Shortly after, the baby’s mother, who was six months pregnant, and her brother, a 15-year-old high school student, were also killed by slipping and touching the wire, Washington said.
Despite witnessing the downed line claim the lives of three people, Washington said she didn’t hesitate to rush and save the baby once she realized the child was still alive.
“The baby moved his head and that’s how I knew he was still here,” she said. “The only thing I could think about was he was still here. I wasn’t thinking, ‘Oh, I can be electrocuted.’ I was thinking, ‘I need to grab this baby.’”
Washington said she maneuvered down the icy asphalt using her hands to prevent herself from slipping. Once she got to the child, she carefully scooped the baby up and walked slowly back to safety, where authorities said the infant’s grandparents had watched the tragic scene unfold in horror.
“I can’t believe it happened,” Washington said. “It’s hard to grasp.”
The child, who was not named, was taken to a hospital and was determined to be healthy. The teenage victim was identified as Ta’Ron Briggs and his sister as Taj Briggs, 21. The father of the baby was identified only as “Nash.”
Their deaths are just three among a dozen connected to a nasty winter storm that has crippled the Portland metro area this week. The Oregonian reported that two people were killed in Portland by falling trees, two others were killed in a church fire, and four people have been confirmed as killed by hypothermia. A fifth death is being probed as likely related to hypothermia, the paper reported. Elsewhere in the country, 14 people were killed by a winter storm in Tennessee and three people died in western New York.
Washington’s neighbor, Ronald Briggs, told KGW that he was Taj and Ta’Ron Brigg’s father. He said his daughter had come to his house to use the internet after hers went out, and that he witnessed her be electrocuted in an instant.
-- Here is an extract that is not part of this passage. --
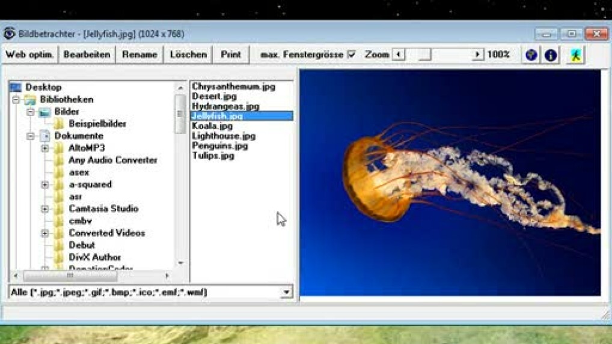The width and height of the screenshot is (612, 344).
Task: Click the Beispielbilder folder icon
Action: (x=59, y=124)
The grieving father said he screamed at his son, Ta-Ron, and told him to stay away from the downed line, but he too slid and was fatally shocked.
“I have six kids,” Ronald Briggs said. “I lost two of them in one day.”
Washington, a day care worker, said she thought about her own loved ones when she pulled off the daring rescue.
“I just thought I have a nephew myself, I have little brothers,” she said. “I would want somebody to do the same thing.”